He would need to make at least 3 trips to market to deliver all the cacti to be sold.
If he carries the maximum of 10 cacti to market, he loses one cactus during the first mile, two during the second mile and ten in the last mile so he has no cacti to deliver for sale. So he loses all the cacti on each trip. If he carries less than 10 cacti he will lose all of them before he gets to market.
Only if he can carry more than ten can he deliver some cacti for sale.
However, there is a way he can get 6 cacti to market:
He carries 10 cacti up to the 7th mile, so because of losses on the way, he ends up with only 3 cacti.
He goes back for another 10 and takes them the same distance. Now he has 6 cacti. He goes back to collect the final 10 cacti and when he gets to mile 7 he has 9 cacti and three miles to go. He can carry all 9 cacti, but loses 3 by the time he gets to market, so he has 6 cacti that can be sold.
If he stops off at mile 6 he ends up with 12 cacti, but he can only carry 10 of these the remaining 4 miles, so he loses 4 on the way and ends up with 6 again. The remaining 2 can’t be delivered because both would be lost on the way.
If he stops off at mile 5, he ends up with 15 cacti. He carries 10 to market and loses 5 on the way, so there will only be 5 to sell. The remaining 5 are completely lost.

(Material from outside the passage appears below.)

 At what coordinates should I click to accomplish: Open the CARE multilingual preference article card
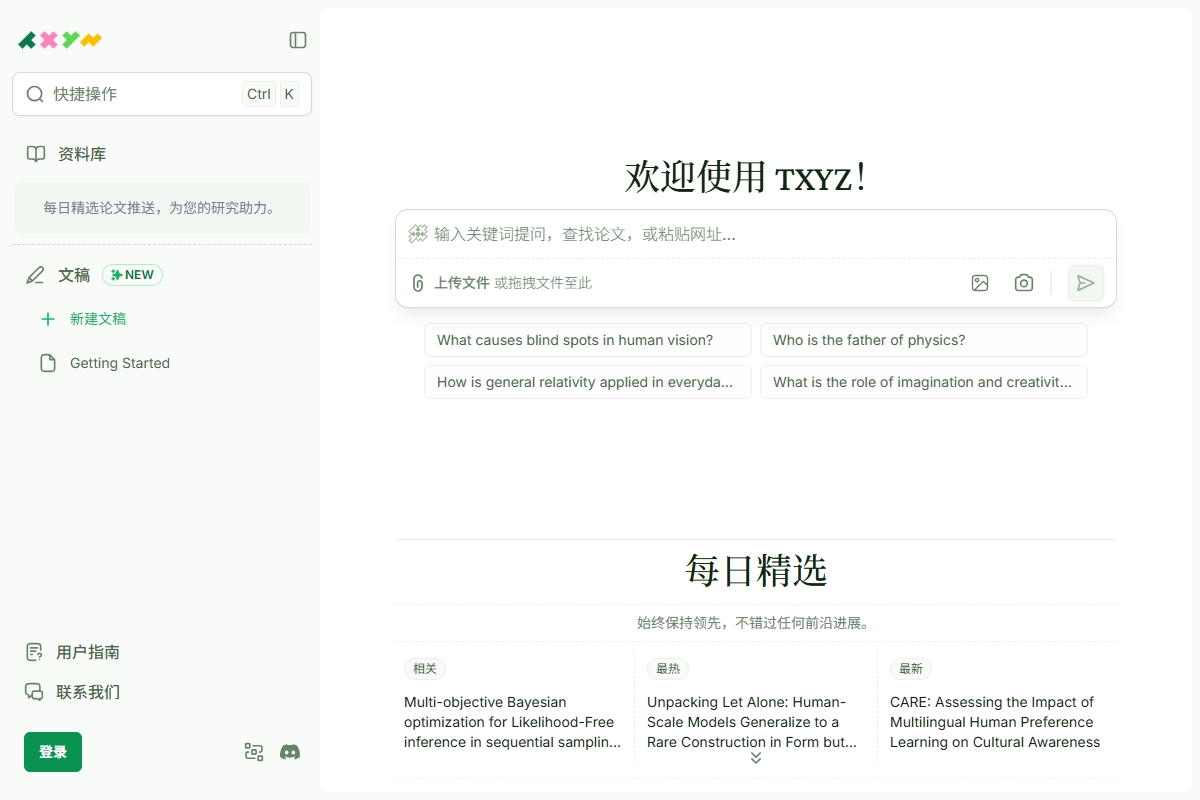tap(995, 722)
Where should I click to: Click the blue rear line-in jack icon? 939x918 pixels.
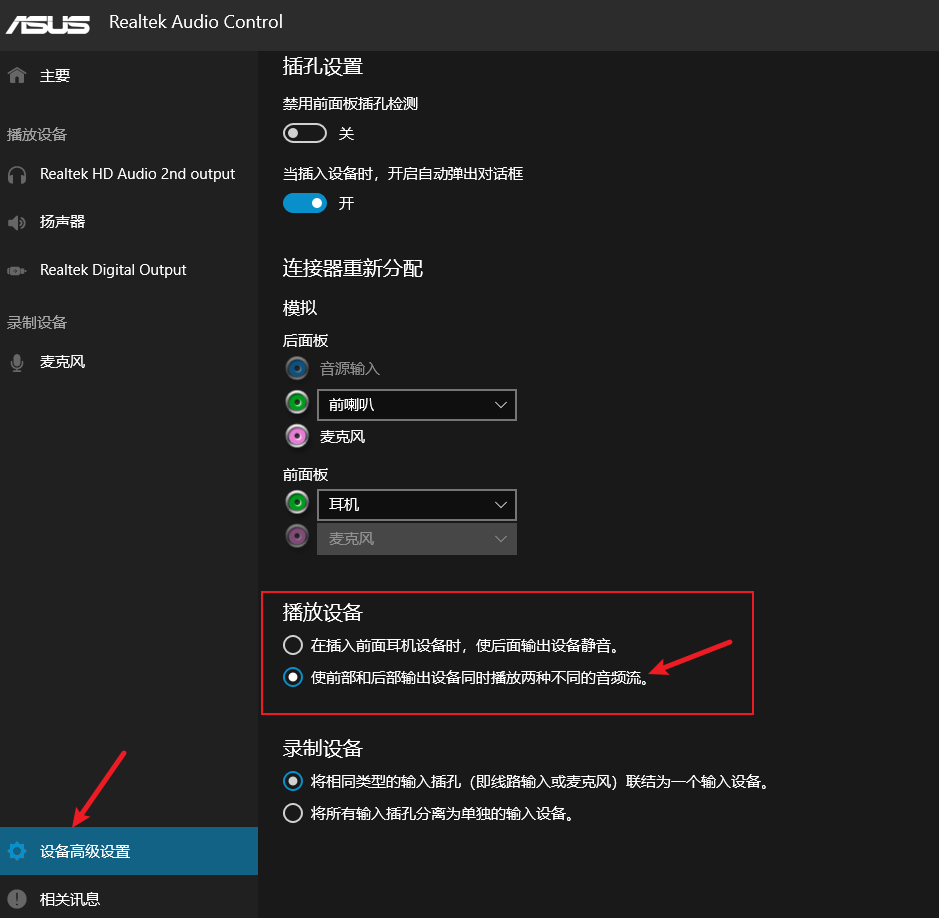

If he stops off at mile 3, he ends up with 21 cacti. He discards one to leave 2 batches of 10. On taking the first batch he will lose 7 cacti, and deliver 3. Repeating this with the next batch he will deliver another 3, making 6 in all.
Therefore, he can get 6 cacti to market at most.
If M(x) is a function based on stop-off points, determining how many cacti would be delivered to market, where x=[0,10], then M(x)={0 2 4 6 4 5 6 6 4 2 0}, where x=0 is the starting point and 10 is the market.